__EXERCISE DIRECTIONS__. Review the material line by line. Identify and copy every line that contains the string "sidebar".
DATASET ENTRIES Block Start
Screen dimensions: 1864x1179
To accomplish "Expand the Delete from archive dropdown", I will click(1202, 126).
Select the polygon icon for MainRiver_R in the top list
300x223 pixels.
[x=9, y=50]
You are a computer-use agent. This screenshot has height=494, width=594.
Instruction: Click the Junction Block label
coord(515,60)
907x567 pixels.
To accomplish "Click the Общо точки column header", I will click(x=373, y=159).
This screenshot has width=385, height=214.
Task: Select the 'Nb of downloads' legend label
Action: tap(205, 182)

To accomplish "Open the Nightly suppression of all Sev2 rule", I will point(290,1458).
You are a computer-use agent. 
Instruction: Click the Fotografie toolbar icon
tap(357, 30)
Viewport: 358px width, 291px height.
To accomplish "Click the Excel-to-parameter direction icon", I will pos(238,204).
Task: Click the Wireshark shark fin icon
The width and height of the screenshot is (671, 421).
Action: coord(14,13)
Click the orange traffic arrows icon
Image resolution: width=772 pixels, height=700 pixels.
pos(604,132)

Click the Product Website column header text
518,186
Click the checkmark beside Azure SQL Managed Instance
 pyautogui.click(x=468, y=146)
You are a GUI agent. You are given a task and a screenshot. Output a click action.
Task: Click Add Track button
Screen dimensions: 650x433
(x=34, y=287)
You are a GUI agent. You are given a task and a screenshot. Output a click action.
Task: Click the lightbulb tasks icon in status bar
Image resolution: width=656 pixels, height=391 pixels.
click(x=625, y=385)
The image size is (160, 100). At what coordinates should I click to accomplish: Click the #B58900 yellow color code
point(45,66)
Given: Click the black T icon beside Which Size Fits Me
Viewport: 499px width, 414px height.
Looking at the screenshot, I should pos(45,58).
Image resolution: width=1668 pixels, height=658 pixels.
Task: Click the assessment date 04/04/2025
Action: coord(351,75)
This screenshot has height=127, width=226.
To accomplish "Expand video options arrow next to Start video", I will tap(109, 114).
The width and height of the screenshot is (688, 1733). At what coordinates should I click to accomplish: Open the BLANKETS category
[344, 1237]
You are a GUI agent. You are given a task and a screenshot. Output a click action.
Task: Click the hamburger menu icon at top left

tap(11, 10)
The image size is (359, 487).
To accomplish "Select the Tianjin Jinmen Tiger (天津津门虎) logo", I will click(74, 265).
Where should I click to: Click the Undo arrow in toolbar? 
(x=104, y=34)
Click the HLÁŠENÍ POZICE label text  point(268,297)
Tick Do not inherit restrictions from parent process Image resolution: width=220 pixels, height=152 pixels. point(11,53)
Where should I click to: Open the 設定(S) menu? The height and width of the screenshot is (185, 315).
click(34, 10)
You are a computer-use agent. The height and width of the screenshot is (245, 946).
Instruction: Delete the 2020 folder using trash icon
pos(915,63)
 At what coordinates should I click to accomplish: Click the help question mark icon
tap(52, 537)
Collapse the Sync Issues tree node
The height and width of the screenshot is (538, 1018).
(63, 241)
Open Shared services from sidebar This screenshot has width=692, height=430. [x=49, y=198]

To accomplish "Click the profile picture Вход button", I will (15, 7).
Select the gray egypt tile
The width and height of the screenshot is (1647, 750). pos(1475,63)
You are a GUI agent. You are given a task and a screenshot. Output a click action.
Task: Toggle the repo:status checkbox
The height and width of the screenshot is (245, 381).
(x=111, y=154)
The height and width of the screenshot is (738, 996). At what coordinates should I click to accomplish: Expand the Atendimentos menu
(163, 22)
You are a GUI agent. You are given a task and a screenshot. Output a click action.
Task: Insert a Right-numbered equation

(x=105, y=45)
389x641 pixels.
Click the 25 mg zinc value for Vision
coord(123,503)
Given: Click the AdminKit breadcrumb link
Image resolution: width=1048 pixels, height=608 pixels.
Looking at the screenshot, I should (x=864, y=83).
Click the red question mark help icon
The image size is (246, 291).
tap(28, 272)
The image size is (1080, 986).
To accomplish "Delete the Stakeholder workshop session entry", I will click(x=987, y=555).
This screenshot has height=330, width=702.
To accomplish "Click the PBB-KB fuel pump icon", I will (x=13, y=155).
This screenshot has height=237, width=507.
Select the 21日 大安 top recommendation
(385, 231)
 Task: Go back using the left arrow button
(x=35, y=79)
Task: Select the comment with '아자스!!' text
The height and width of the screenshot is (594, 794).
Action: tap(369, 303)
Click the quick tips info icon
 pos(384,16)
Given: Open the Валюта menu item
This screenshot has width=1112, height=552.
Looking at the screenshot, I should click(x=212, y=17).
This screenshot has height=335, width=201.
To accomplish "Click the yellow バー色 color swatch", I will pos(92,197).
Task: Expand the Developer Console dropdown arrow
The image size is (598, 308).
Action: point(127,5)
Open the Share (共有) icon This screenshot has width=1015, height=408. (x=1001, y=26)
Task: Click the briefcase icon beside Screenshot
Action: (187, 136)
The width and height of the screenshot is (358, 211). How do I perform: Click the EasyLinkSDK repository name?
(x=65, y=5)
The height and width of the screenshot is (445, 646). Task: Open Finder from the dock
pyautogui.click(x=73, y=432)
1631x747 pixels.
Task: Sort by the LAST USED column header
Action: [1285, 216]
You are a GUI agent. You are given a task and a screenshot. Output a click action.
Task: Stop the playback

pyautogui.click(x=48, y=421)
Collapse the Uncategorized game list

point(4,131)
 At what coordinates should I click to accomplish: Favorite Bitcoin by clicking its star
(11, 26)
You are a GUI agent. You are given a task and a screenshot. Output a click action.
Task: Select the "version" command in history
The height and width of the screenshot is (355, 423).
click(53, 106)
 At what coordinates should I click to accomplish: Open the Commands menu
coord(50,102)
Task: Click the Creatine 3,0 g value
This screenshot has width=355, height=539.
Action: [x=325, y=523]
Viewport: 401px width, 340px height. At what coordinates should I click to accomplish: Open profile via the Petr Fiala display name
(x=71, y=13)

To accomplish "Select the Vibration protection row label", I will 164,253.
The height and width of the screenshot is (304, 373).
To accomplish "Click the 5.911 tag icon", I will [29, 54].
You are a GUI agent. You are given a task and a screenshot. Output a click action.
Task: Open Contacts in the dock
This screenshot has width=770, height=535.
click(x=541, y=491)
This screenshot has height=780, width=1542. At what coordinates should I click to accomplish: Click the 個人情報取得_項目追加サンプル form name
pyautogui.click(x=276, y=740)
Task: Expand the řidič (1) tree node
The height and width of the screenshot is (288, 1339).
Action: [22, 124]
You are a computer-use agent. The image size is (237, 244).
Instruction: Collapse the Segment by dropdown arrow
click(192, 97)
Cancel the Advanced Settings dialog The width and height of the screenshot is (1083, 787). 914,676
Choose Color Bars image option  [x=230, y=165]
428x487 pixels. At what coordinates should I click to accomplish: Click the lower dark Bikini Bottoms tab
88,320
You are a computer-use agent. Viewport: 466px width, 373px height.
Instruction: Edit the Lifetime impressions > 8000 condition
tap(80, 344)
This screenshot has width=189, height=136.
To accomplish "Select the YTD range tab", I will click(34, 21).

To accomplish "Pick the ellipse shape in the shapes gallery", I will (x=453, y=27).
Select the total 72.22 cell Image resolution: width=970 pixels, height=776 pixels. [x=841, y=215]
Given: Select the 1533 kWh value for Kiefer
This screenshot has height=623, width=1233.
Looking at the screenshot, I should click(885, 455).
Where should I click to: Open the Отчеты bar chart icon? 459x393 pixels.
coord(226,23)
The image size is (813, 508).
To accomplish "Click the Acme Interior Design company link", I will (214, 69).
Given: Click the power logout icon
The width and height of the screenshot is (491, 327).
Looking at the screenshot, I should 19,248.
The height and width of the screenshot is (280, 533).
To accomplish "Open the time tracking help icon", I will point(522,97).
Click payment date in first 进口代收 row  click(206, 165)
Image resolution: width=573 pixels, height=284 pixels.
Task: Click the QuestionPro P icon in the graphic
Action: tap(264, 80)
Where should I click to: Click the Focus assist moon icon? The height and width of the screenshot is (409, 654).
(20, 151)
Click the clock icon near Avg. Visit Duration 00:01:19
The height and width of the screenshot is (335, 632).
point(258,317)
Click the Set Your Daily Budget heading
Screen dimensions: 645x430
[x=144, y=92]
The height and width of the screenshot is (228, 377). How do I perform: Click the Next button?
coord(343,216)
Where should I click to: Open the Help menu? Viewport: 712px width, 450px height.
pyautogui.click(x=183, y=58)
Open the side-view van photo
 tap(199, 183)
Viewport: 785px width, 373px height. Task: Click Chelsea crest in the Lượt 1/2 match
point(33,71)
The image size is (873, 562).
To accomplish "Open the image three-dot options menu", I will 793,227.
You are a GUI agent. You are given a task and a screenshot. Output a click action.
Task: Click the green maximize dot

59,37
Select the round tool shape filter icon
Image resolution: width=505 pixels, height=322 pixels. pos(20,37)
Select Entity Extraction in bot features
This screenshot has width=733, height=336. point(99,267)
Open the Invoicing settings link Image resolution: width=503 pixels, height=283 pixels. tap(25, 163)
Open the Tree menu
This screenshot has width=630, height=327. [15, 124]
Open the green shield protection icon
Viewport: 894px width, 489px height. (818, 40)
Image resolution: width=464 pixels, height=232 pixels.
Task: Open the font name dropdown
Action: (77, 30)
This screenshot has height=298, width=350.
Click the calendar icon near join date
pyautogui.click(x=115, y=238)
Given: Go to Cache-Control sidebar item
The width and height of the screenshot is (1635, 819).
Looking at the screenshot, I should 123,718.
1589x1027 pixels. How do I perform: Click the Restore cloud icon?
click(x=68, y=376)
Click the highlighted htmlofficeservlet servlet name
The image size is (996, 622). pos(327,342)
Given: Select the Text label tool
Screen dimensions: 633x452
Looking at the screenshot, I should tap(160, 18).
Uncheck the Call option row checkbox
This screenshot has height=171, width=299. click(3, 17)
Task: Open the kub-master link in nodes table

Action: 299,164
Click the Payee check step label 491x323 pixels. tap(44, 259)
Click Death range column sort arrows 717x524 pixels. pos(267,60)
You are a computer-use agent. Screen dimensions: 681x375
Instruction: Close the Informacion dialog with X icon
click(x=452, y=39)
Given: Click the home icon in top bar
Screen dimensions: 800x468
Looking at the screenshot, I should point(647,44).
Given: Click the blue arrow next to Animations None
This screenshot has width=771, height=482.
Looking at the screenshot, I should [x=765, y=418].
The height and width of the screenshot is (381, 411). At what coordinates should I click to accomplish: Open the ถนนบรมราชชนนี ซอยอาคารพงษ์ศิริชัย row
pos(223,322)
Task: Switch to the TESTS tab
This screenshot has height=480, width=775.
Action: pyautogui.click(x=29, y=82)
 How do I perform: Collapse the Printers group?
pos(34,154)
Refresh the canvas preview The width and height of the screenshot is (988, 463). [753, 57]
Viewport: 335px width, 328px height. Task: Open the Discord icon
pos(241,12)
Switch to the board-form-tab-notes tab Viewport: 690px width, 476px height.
DATASET ENTRIES Block End
__WRITTEN RESPONSE__.
Open Shared services from sidebar This screenshot has width=692, height=430. [x=49, y=198]
Given: Go to Cache-Control sidebar item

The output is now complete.